Trump wants to ban flavored e-cigarettes as concern grows about vaping

President Trump vaping

President Trump wants to take action against vaping products. 


Alex Wong/Getty Images

President Donald Trump on Wednesday stepped up the US government’s action against e-cigarette manufacturers, suggesting a ban of flavored vaping products. Health concerns over e-cigarettes have increased in recent months amid an outbreak of serious lung illnesses that may be related using e-cigarettes, or vaping.

This comes two days after the Food and Drug Administration sent a warning letter to Juul Labs over the company’s marketing practices that included telling students that e-cigs were “totally safe.”

The president’s administration will look to ban all non-tobacco flavored vaping products, according to a report from CBS News Wednesday. Bloomberg reported Trump called vaping a “problem.” 

“We may very well have to do something very, very strong about it,” the president said Wednesday in the White House. “We can’t allow people to get sick. People are dying.”
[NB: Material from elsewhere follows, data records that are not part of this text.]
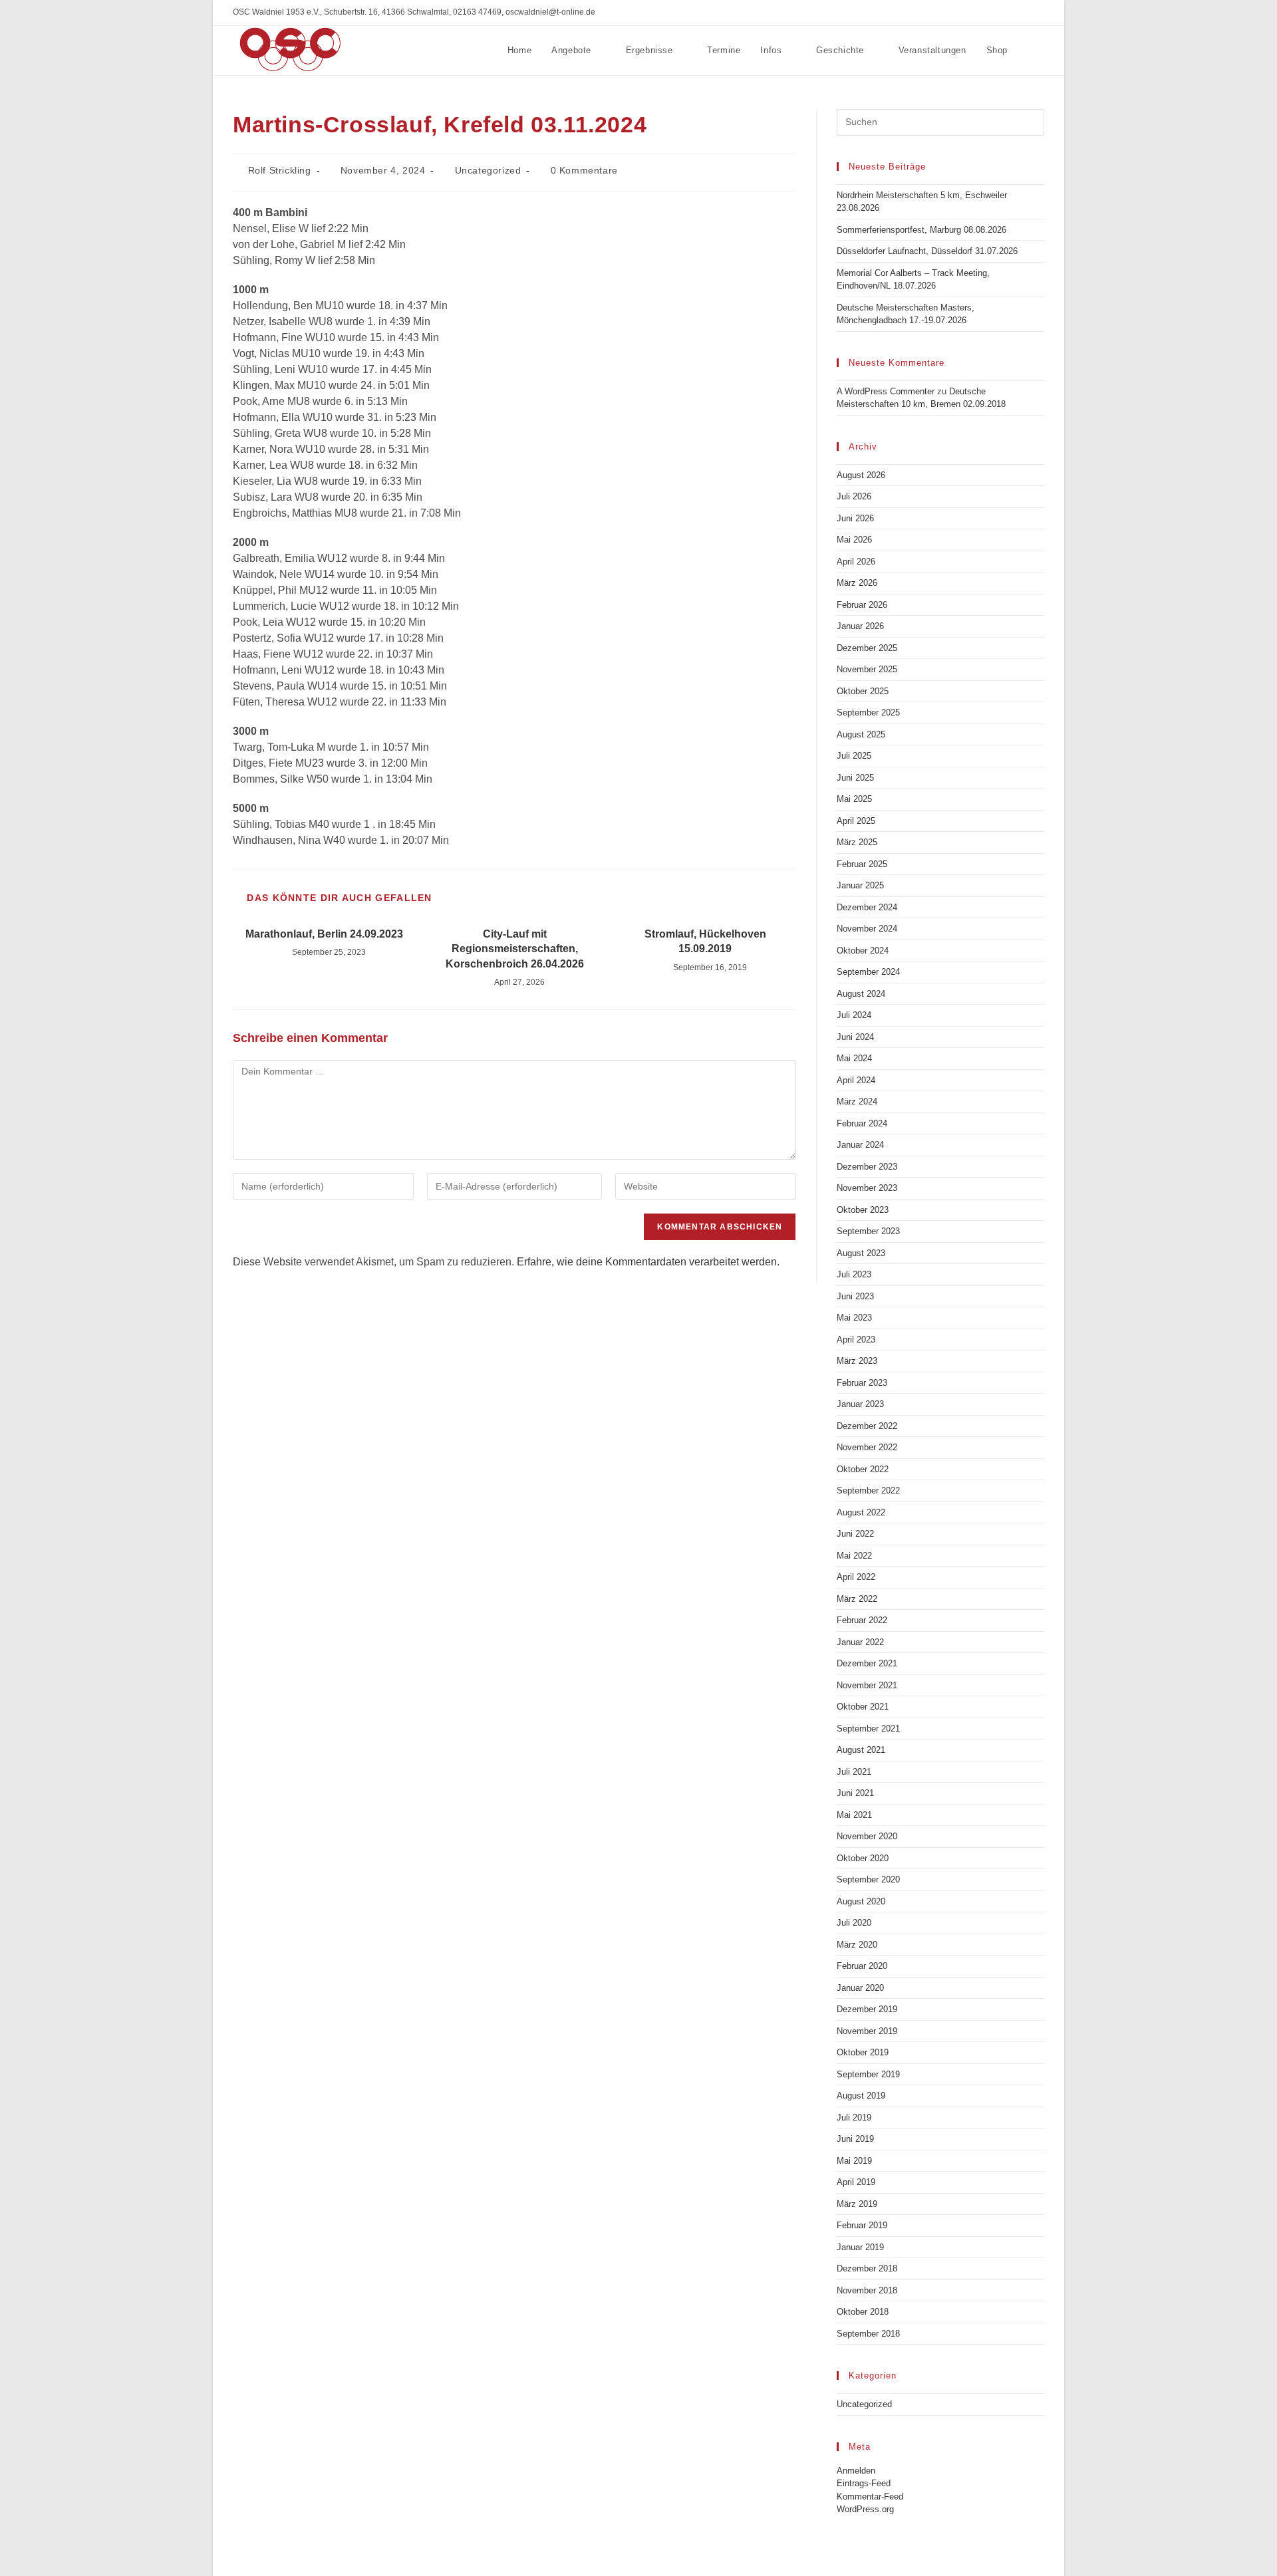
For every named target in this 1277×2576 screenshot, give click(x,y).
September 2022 (868, 1490)
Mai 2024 (854, 1058)
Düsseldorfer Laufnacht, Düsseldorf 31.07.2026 (927, 251)
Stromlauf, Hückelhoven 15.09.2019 (705, 941)
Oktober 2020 (863, 1858)
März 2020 (857, 1945)
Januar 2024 (860, 1145)
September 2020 (868, 1879)
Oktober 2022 (863, 1469)
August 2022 (861, 1512)
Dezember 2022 (867, 1426)
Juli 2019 (854, 2118)
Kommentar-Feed (870, 2497)
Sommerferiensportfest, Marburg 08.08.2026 (921, 230)
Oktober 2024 (863, 951)
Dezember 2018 (867, 2268)
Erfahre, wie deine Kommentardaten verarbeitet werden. (648, 1261)
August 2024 (861, 994)
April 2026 (856, 562)
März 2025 (857, 842)
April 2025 (856, 821)
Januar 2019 (860, 2247)
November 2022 (867, 1447)
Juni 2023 (855, 1296)
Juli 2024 (854, 1015)
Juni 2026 (855, 518)
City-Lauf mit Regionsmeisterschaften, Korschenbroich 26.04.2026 (515, 948)
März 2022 (857, 1599)
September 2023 (868, 1231)
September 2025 (868, 712)
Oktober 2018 (863, 2312)
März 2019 (857, 2204)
Alex Azar, health and human services secretary, says the FDA will plan the removal of all e-cigarette flavors with the exception of tobacco flavor, which can still be sold. According to the secretary, manufacturers of flavored vaping products would be able to file for FDA approval but remain off the market until approved. He says President Barack Obama’s administration allowed for companies to sell e-cigarettes in an “unregulated way” in hopes that smokers would choose non-combustible tobacco. 

“We’re seeing a surge in high school and middle school kids using these flavored products,” Azar said in a tweet from the official White House Twitter account Wednesday. “We got to stop it. We’re going to have a whole generation of children addicted to nicotine, and that’s just horrible.”

The Federal Trade Commission also is looking into Juul’s marketing. 

In August, the Centers for Disease Control and Prevention opened a probe on vaping after more than 150 people were hospitalized with lung issues

The White House didn’t respond to a request for comment. 

Originally published Sept. 11 11:06 a.m. PT.
Update, 11:33 a.m. PT: Adds more background details. 6:24 p.m. PT: Adds White House tweet.